··· Extracted material

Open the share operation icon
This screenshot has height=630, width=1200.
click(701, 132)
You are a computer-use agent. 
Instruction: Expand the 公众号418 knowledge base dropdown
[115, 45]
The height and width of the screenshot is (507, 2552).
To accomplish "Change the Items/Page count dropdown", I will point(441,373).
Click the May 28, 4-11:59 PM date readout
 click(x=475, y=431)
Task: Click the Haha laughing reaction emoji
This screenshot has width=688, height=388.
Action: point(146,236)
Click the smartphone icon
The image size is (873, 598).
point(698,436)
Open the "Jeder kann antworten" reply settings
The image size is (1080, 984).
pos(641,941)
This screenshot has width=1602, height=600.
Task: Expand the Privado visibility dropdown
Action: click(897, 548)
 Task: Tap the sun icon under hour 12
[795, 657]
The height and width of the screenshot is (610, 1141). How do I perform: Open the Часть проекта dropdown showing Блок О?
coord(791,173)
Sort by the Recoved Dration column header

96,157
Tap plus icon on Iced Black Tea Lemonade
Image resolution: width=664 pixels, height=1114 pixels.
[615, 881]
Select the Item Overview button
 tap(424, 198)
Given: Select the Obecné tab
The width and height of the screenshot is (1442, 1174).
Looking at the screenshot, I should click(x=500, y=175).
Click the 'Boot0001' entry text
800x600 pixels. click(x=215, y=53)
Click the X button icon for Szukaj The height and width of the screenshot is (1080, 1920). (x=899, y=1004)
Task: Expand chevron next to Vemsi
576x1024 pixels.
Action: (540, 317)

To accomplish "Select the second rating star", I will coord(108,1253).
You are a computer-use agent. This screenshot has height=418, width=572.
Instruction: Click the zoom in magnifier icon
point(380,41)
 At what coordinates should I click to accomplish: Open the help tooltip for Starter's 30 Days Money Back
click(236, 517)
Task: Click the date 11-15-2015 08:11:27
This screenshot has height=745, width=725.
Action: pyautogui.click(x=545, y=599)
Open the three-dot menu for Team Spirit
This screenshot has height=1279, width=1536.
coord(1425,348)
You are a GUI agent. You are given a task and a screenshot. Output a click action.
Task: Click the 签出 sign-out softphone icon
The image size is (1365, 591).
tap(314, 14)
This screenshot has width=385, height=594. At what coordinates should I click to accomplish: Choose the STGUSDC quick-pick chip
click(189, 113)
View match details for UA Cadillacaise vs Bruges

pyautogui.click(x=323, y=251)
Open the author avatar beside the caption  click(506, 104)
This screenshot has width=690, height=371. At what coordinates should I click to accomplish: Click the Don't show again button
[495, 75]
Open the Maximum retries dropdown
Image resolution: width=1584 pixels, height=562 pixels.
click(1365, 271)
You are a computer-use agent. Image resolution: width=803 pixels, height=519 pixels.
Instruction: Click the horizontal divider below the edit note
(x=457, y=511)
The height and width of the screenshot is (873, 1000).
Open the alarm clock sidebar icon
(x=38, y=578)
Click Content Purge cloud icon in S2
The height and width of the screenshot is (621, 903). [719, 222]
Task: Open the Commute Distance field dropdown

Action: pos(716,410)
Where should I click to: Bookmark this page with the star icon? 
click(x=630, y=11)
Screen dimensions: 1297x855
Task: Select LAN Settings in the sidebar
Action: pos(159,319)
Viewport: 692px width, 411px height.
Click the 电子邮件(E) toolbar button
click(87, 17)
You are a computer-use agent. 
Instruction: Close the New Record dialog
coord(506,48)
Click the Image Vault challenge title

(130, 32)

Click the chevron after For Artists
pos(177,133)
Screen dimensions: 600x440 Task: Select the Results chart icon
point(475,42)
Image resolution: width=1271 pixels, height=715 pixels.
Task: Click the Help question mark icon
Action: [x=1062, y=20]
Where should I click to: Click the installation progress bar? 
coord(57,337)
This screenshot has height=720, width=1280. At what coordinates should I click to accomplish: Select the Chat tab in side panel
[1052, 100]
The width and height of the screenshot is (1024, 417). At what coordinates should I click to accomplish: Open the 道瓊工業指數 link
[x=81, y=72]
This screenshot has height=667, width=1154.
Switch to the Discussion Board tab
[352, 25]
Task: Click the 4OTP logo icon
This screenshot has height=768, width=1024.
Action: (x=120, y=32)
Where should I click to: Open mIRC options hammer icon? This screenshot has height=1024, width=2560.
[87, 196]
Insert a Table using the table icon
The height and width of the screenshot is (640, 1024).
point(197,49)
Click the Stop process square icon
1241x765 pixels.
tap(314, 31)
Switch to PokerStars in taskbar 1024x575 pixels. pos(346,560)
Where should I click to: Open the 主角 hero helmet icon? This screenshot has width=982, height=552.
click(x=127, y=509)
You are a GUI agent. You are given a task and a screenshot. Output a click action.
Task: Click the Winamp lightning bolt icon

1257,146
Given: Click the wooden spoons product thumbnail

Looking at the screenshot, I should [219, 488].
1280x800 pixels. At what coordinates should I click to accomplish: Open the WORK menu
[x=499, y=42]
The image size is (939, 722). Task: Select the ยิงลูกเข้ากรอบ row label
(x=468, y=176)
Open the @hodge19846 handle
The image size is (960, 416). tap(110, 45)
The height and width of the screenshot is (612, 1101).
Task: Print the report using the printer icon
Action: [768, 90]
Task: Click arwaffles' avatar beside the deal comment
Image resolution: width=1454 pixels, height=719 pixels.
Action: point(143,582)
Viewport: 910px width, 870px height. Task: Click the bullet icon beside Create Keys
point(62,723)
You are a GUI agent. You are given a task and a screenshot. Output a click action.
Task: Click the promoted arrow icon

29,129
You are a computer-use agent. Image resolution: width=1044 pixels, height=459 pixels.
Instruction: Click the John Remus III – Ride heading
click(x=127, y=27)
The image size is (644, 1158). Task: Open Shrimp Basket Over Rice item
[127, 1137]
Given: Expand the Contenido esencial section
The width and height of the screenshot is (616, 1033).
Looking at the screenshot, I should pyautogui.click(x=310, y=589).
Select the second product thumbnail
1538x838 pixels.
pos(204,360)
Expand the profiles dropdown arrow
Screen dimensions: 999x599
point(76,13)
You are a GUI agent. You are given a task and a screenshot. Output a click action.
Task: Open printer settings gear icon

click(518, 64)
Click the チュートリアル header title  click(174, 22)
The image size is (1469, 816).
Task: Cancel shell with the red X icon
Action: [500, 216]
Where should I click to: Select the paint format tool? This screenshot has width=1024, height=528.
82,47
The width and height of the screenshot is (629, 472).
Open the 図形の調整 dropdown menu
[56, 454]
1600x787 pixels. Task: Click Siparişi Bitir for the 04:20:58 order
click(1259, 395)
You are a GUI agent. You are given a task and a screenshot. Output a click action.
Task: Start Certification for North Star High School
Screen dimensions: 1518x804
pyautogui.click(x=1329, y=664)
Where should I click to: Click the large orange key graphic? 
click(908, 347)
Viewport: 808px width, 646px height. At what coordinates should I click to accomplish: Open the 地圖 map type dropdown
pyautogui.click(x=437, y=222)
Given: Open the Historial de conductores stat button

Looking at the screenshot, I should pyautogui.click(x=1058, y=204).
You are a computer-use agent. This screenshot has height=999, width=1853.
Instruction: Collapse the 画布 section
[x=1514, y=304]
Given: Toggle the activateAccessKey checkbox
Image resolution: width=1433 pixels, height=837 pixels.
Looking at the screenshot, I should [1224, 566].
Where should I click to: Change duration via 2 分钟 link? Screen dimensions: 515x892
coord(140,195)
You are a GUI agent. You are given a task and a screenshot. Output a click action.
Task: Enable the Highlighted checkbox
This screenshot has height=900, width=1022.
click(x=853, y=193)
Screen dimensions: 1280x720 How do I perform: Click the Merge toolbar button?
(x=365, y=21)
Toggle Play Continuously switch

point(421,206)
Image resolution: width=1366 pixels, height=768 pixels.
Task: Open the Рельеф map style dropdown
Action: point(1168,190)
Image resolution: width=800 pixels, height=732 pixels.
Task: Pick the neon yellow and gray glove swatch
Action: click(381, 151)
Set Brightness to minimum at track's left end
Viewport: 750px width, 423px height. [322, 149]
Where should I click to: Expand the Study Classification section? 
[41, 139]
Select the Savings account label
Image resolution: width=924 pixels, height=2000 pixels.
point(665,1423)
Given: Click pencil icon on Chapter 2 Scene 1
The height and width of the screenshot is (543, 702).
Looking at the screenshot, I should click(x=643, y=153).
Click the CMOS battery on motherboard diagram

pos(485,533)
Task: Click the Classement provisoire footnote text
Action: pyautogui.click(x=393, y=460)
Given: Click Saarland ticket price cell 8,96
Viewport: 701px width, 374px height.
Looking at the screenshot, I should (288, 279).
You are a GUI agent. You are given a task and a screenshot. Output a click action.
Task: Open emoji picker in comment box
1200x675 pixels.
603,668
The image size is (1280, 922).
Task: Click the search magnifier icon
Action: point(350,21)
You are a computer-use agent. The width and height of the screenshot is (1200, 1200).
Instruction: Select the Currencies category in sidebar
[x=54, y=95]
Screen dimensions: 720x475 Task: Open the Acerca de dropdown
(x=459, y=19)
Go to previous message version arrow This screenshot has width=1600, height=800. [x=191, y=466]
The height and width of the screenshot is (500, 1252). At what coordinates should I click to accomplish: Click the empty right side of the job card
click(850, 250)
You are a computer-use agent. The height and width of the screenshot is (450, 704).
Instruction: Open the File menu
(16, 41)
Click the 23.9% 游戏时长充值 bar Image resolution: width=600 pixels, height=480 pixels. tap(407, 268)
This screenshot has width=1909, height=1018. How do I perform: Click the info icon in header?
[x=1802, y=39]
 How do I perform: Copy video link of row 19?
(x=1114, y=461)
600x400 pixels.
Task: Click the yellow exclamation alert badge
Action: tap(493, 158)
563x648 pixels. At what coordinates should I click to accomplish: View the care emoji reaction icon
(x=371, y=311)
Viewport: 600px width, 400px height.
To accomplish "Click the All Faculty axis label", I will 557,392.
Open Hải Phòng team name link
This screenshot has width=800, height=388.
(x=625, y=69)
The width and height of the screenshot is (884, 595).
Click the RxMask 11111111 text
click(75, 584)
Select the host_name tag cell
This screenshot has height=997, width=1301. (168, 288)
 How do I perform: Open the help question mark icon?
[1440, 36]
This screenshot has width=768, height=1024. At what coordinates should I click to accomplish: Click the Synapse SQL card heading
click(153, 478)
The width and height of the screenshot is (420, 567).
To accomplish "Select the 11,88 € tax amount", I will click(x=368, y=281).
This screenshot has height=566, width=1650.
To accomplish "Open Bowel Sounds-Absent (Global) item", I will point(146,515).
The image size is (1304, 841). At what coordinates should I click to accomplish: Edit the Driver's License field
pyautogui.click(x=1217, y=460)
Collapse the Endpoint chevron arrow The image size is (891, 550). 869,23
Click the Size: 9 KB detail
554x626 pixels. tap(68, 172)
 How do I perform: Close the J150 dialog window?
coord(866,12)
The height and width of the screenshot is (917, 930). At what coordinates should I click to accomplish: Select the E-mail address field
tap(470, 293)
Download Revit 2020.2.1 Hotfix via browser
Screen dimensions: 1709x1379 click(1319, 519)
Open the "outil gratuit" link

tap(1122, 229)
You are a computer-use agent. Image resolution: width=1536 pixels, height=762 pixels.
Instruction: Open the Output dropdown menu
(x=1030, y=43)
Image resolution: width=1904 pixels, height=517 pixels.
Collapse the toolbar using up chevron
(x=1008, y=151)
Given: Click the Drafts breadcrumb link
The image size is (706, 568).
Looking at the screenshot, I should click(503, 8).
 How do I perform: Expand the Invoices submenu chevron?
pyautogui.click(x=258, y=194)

······

Problem statement.
Look through the listing above. Pick out each line with "avatar" and copy it.

Answer area.
Open the author avatar beside the caption  click(506, 104)
Task: Click arwaffles' avatar beside the deal comment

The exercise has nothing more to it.